* [WHAT IS NEEDED]: Copy out the following data line by line, keeping every line exactly as it appears.

(Target pointing data)
◆ ◆ ◆ ◆ ◆

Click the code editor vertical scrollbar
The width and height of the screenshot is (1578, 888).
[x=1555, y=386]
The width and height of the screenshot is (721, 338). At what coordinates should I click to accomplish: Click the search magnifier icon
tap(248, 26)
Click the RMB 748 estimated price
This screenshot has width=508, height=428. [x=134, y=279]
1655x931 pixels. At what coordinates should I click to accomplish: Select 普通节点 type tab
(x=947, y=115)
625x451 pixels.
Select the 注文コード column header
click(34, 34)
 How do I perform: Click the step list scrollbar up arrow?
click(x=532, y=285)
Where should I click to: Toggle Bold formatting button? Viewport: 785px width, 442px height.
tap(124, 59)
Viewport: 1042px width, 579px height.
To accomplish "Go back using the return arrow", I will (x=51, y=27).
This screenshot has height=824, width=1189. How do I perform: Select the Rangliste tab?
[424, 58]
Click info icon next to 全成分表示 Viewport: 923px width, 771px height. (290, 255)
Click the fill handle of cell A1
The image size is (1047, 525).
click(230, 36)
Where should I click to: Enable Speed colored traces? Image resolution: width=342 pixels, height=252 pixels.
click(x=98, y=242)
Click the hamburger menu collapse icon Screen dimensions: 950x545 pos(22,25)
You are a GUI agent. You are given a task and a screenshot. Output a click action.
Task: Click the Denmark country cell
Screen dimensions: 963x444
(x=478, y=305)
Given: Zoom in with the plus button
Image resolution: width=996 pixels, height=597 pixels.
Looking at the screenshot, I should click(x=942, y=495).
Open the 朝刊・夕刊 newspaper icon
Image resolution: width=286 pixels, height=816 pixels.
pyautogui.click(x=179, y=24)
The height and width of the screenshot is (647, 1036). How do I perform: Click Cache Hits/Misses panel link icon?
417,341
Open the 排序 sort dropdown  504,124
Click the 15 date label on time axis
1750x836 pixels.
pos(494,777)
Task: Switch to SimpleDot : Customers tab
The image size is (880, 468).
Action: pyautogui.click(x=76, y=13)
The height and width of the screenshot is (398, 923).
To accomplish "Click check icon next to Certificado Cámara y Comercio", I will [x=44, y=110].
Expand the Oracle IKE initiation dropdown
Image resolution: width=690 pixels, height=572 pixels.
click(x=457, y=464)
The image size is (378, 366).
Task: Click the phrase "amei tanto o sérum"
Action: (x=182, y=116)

◆ ◆ ◆ ◆ ◆

* [EXERCISE ANSWER]:
Click the code editor vertical scrollbar
The width and height of the screenshot is (1578, 888).
[x=1555, y=386]
The width and height of the screenshot is (721, 338). At what coordinates should I click to accomplish: Click the search magnifier icon
tap(248, 26)
Click the RMB 748 estimated price
This screenshot has width=508, height=428. [x=134, y=279]
1655x931 pixels. At what coordinates should I click to accomplish: Select 普通节点 type tab
(x=947, y=115)
625x451 pixels.
Select the 注文コード column header
click(34, 34)
 How do I perform: Click the step list scrollbar up arrow?
click(x=532, y=285)
Where should I click to: Toggle Bold formatting button? Viewport: 785px width, 442px height.
tap(124, 59)
Viewport: 1042px width, 579px height.
To accomplish "Go back using the return arrow", I will (x=51, y=27).
This screenshot has height=824, width=1189. How do I perform: Select the Rangliste tab?
[424, 58]
Click info icon next to 全成分表示 Viewport: 923px width, 771px height. (290, 255)
Click the fill handle of cell A1
The image size is (1047, 525).
click(230, 36)
Where should I click to: Enable Speed colored traces? Image resolution: width=342 pixels, height=252 pixels.
click(x=98, y=242)
Click the hamburger menu collapse icon Screen dimensions: 950x545 pos(22,25)
You are a GUI agent. You are given a task and a screenshot. Output a click action.
Task: Click the Denmark country cell
Screen dimensions: 963x444
(x=478, y=305)
Given: Zoom in with the plus button
Image resolution: width=996 pixels, height=597 pixels.
Looking at the screenshot, I should click(x=942, y=495).
Open the 朝刊・夕刊 newspaper icon
Image resolution: width=286 pixels, height=816 pixels.
pyautogui.click(x=179, y=24)
The height and width of the screenshot is (647, 1036). How do I perform: Click Cache Hits/Misses panel link icon?
417,341
Open the 排序 sort dropdown  504,124
Click the 15 date label on time axis
1750x836 pixels.
pos(494,777)
Task: Switch to SimpleDot : Customers tab
The image size is (880, 468).
Action: pyautogui.click(x=76, y=13)
The height and width of the screenshot is (398, 923).
To accomplish "Click check icon next to Certificado Cámara y Comercio", I will [x=44, y=110].
Expand the Oracle IKE initiation dropdown
Image resolution: width=690 pixels, height=572 pixels.
click(x=457, y=464)
The image size is (378, 366).
Task: Click the phrase "amei tanto o sérum"
Action: (x=182, y=116)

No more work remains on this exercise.